By isolating and encapsulating responsibilities, when the details change, the cost of the change is proportional to the size of the request. With the domain data isolated to one place, it is open to change as freely as it wants. The separation of system identity and domain identity creates flexibility. If they were one and the same, change would be a fairly difficult distributed change. The isolation turns the change into a cheap local change. Only the immutable, system generated, and system owned Id is shared and duplicated within the system.

Even with this flexibility within your system, if these values do change, there’s probably going to be issues outside of your system. While this is true, neither using a surrogate key or natural key will solve this. We were never trying to eliminate the problem though. Just control the cost of it.

Technical Implications

Obviously, having one Id is more simple than having two Ids for the same entity. But keep in mind, they each have their single responsibility. The natural key is for the end-user while the surrogate key is for the system. Correlation between the two should only need to occur a maximum of once per business process. Depending on the UI design and architecture, this could be further lowered. Additionally, the correlation code in the software could be re-used so it’s only written once.

After the correlation has happened, the rest of the process can use the internal system Id for the entity. As far as viewing the natural key on various UI screens, it can be treated and composed like any other piece of data in the system.

Summary

Some initial decisions aren’t as reversible or malleable as others, and as a result, carry a fairly significant cost if wrong. The risk of a high cost of change can mitigated by evaluating the relevant trade-offs through an educated decision making process. In this case, for a small investment, by creating a second identifier owned and generated by the system, the cost of change is controlled, reasonable, and proportional to the size of the request from the business.
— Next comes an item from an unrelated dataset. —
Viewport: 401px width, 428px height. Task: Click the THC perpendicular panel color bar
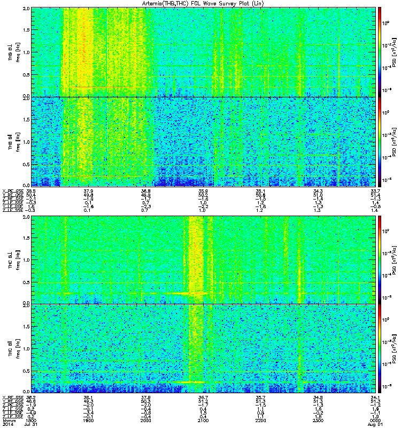tap(379, 260)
This is accomplished by insulating the identity values from business concerns and by only depending on the internal system generated surrogate Ids when operating within the system. The natural key is still modeled and accounted for, but is treated like any other piece of data that an entity has associated with it.

Bypassing the System is Risky Business

Introduction

From time to time, cases will arise when a system contains data in a state that the business considers to be invalid or undesirable. A common cause of this is when a bug in the software alters a set of data in an unexpected or incorrect manner. A less common cause is when an edge case that the software doesn’t currently support is experienced creating a gap between what is reflected in the system and the real world. Regardless of the cause or case, more often than not, there can be negative business consequences if the invalid data isn’t corrected.

All too often, the response to these problems is to write scripts that bypass the system to update the data to a different and desired state. This data-centric thinking, viewing the problem as a data update problem, tends to misguide and emphasize riskier solutions by narrowing the problem focus in the wrong area.

Bypassing the system is when you go directly to the database, circumventing the rules of the system, to apply an update to the data.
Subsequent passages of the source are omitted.